Congee (Sort of)

I was looking for a way to use fish broth and ingredients I had on hand. Internet searching found a fun site which talked about a rice porridge/soup dish called congee. I thought that sounded like a pretty good way to use the fish broth and combined some of the congee ideas to come up with a very yummy side dish which easily could have been our main dish.

 
Congee is supposed to be a kind of soup. It is made however thick that the person consuming it wishes it to be. When I made it instead of making a soup consistency I made it more of a casserole consistency (which I felt went better with our dinner). Congee is amazingly frugal with the most basic congee being rice and water. I upped the nutrition value a bit using bone broth and a few veggies. Even with those changes is was still incredibly inexpensive.
 
Congee Basics
 
1 cup white or brown rice rinsed until the water runs clear (the idea is to remove most of the starch)
6-12 cups of water or bone broth (depending on how thick you want your congee to be)
 
Combine the rice and water in a rice cooker (do not fill your rice cooker more than 70% to allow room for cooking). If you do not have a rice cooker you can cook it on the stove top. But for ease of preparation I loved using the rice cooker. 
 
Add three thinly sliced carrots
 
Put the cover on the cooker and turn it on. I went back and stirred it every 10 minutes or so to help break down the rice. In this picture I used 1 1/4 cup white rice (I try to make food familiar when I’m trying new things and my family loves white rice. Next time I’ll use brown), 7 cups fish stock and the carrots.
 
congee
 
While the rice was cooking I cooked some kale and mushrooms in coconut oil.
 
kale

When the rice was finished cooking (my rice cooker shut itself off of cook onto warm and it looked good and done). I stirred in the kale/mushroom mixture and 2 teaspoons of coconut oil.

Finished congee

Here is the finished dish. Rich with healthy bone broth, carrots, kale and coconut oil. The options for making this ‘Congee’ are endless and I look forward to making this again.

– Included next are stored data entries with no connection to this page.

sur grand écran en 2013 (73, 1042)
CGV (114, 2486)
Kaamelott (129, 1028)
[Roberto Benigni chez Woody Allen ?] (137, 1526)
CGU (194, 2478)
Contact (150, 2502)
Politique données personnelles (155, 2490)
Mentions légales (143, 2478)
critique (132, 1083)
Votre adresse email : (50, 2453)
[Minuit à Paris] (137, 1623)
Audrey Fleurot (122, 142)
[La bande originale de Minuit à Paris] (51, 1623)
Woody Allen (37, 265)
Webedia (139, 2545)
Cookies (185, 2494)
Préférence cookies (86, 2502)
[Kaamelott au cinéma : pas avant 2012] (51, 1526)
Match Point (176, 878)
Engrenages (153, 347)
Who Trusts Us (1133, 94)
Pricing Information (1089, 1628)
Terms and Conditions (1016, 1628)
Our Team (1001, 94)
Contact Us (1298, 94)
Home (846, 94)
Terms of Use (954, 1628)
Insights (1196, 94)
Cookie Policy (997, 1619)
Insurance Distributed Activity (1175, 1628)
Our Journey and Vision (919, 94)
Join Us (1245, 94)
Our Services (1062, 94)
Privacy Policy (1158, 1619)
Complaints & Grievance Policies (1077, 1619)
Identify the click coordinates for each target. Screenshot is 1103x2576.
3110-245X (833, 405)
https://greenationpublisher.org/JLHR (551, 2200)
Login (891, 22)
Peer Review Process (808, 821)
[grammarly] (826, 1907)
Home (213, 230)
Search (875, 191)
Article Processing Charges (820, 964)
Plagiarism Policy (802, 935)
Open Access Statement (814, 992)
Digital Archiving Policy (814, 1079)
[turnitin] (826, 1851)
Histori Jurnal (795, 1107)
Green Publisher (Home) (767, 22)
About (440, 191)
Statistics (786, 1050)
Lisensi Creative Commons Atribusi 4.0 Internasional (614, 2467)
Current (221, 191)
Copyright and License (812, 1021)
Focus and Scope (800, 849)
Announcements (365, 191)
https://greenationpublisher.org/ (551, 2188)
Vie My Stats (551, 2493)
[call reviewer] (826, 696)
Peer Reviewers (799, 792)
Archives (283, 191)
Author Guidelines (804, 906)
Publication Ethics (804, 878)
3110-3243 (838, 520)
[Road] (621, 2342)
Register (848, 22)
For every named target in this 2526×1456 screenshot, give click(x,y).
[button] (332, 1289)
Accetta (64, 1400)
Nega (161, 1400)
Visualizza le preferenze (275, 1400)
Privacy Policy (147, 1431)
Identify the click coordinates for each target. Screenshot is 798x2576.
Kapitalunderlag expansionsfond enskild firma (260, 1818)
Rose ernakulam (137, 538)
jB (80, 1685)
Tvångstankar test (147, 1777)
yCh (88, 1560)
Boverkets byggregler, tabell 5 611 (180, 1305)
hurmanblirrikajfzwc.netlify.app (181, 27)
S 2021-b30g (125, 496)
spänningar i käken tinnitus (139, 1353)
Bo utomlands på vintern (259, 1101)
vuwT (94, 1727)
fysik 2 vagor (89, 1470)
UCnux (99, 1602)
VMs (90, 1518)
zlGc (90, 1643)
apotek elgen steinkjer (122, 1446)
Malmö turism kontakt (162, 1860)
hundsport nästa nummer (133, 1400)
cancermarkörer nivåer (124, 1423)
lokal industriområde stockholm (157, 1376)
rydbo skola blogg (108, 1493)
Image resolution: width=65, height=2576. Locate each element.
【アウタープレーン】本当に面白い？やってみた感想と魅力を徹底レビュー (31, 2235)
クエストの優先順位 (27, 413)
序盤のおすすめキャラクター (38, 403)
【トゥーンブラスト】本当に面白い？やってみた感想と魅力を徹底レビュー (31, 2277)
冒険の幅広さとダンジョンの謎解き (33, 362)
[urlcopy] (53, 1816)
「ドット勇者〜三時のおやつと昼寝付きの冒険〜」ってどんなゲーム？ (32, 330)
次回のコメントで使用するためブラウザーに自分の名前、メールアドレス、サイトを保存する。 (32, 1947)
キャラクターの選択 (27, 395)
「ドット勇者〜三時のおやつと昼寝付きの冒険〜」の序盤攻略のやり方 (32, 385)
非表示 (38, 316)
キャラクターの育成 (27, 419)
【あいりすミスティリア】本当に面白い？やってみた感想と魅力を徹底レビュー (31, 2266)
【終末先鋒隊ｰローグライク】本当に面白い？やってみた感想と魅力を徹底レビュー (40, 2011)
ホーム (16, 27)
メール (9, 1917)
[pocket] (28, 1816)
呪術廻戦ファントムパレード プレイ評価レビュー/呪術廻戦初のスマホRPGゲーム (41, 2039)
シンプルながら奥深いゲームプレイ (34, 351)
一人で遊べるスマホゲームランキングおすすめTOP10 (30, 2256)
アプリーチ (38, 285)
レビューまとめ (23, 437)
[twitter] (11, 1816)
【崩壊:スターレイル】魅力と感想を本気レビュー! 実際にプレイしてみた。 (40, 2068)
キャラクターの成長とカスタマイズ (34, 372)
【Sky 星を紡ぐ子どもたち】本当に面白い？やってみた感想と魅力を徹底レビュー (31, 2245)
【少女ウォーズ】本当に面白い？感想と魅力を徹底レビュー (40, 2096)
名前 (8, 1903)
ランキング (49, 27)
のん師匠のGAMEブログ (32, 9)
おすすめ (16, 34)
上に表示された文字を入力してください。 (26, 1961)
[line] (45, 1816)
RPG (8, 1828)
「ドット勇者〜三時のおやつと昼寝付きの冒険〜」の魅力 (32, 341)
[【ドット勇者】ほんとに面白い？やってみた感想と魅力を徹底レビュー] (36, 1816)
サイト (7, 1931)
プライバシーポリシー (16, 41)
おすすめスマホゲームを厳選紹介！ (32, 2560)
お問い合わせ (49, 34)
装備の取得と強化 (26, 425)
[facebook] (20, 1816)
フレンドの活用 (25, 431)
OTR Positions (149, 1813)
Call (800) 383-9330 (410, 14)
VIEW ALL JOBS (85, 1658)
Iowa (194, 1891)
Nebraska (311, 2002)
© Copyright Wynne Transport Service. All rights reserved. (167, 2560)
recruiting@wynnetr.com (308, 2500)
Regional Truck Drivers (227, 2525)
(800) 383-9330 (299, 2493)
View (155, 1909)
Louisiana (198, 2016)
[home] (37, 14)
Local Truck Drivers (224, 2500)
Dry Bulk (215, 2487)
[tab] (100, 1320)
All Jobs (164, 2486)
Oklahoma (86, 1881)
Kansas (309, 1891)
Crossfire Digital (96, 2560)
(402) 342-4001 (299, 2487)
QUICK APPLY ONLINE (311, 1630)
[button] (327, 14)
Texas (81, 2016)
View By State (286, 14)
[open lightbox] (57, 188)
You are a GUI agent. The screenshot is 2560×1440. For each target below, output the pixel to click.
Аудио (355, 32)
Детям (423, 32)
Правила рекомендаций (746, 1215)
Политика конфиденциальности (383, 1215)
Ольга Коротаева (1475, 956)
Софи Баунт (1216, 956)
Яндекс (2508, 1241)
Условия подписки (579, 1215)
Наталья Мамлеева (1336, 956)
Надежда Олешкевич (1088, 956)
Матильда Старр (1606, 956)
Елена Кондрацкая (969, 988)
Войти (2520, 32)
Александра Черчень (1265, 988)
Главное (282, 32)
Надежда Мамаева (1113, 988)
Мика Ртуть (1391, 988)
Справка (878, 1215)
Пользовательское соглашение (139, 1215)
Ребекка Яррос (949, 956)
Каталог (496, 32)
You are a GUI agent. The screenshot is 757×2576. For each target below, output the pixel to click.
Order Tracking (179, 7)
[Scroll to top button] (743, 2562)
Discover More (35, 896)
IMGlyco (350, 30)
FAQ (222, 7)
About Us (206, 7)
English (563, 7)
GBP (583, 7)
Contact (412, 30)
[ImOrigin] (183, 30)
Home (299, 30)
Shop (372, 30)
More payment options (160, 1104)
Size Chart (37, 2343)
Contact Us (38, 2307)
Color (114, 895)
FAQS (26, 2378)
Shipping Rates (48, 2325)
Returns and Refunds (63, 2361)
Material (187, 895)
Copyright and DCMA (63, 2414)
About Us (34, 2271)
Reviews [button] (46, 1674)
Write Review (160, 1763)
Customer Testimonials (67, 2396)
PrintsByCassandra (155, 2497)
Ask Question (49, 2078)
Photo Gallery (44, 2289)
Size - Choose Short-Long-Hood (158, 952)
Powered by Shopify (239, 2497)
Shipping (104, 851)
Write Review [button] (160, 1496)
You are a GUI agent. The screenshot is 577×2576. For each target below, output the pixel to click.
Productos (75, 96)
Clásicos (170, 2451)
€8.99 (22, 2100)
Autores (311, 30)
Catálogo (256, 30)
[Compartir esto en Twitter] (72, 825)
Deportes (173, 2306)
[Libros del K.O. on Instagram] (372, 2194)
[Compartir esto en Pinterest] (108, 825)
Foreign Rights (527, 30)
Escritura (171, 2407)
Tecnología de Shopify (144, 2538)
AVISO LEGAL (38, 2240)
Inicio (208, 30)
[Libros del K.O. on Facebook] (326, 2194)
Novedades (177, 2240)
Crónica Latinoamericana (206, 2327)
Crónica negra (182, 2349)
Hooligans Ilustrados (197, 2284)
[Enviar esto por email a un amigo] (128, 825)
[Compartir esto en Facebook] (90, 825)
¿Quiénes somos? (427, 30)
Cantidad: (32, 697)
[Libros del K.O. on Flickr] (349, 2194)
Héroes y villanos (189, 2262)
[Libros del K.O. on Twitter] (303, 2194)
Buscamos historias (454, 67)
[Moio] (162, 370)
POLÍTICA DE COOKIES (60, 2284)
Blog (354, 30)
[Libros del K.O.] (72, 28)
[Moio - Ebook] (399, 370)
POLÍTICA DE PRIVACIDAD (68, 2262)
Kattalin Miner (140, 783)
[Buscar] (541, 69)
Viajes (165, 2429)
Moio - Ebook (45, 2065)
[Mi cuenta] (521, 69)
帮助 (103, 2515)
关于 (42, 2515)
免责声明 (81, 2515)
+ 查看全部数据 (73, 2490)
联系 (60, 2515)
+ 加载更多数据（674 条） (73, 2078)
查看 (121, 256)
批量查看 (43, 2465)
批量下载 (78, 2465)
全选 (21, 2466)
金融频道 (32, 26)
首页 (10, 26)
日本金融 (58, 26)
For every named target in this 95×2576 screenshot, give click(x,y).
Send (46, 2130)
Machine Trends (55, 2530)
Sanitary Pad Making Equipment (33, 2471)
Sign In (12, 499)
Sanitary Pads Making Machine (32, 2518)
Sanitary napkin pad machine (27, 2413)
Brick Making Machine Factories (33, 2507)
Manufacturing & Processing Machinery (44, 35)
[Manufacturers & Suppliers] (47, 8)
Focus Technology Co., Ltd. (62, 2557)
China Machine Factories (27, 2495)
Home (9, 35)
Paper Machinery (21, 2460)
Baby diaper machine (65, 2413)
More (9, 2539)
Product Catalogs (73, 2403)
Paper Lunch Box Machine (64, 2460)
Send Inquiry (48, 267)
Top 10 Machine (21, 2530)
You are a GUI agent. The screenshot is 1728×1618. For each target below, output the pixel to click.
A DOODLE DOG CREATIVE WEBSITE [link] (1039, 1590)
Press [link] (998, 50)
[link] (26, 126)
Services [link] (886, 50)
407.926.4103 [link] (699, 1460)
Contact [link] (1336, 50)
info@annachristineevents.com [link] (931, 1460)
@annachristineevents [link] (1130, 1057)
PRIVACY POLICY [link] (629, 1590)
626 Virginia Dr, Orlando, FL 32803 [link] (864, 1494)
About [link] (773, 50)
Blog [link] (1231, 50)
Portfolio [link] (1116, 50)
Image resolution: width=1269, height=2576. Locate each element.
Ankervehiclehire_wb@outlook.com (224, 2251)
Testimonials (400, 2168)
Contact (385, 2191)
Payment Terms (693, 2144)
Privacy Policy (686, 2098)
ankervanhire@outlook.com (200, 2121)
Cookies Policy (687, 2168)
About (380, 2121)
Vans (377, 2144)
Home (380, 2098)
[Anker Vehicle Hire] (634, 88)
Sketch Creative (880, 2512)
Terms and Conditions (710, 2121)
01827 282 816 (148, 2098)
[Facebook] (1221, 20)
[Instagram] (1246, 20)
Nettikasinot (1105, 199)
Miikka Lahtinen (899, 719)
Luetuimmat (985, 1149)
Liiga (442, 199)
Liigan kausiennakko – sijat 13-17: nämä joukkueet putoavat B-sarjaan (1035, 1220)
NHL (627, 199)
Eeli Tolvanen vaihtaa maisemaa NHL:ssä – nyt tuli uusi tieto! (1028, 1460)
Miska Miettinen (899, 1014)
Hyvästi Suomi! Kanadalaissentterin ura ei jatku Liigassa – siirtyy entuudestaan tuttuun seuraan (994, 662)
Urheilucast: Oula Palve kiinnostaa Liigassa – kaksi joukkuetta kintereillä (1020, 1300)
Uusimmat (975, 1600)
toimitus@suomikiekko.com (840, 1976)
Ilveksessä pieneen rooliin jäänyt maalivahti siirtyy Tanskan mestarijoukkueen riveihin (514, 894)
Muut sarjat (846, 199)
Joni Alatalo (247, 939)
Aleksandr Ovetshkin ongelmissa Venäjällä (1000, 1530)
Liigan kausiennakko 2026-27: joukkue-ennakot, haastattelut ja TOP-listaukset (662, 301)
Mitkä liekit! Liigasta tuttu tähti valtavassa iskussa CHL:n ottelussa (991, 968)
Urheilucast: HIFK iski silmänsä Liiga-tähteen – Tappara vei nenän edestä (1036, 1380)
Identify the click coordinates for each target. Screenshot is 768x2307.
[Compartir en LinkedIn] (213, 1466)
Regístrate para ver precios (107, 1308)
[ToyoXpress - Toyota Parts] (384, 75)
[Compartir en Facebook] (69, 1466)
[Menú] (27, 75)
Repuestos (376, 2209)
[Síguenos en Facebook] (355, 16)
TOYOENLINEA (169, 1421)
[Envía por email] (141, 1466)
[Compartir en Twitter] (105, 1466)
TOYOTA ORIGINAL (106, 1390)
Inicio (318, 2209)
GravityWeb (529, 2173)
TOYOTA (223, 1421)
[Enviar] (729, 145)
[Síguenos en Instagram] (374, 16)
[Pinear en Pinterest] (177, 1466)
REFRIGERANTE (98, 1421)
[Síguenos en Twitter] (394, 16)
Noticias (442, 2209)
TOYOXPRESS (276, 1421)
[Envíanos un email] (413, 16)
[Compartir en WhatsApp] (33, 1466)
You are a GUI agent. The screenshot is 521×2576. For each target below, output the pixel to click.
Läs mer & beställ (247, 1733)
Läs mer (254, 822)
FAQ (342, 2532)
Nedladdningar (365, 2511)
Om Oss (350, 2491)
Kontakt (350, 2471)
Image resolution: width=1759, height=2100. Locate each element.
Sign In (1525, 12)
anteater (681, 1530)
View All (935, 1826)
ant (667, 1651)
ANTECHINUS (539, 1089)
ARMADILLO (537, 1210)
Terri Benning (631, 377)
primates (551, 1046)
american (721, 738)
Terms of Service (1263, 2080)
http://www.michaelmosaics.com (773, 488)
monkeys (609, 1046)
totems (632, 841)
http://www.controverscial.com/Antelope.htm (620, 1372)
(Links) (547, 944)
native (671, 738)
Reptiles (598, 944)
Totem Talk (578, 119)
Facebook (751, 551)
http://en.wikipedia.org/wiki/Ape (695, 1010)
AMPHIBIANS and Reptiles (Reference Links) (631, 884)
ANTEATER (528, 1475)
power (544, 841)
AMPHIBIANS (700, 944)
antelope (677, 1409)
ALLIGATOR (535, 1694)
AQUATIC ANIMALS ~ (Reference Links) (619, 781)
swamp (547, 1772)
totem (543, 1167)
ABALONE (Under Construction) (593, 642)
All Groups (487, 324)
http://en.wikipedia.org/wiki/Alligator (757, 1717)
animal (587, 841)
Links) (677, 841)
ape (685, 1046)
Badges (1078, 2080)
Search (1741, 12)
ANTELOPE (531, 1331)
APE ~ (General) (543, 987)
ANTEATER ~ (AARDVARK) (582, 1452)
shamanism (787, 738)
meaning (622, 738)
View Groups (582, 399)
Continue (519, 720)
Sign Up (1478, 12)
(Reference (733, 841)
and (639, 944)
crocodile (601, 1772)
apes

Have you ever had congee? What was in it?
 
This post is a contribution to Pennywise Platter at The Nourishing Gourmet

2 comments to Congee (Sort of)

  • Phoebe

    >Hi Millie, glad you found my site fun. I also love the way you improvised to suit your preference. Your congee looks good. Fish broth, rice, kale and mushrooms together, got to taste good. :)

    Phoebe from homemade-chinese-soups.com

  • Millie

    >Phoebe,
    I had a great time looking around your site. You have some very good recipes and many things I want to try.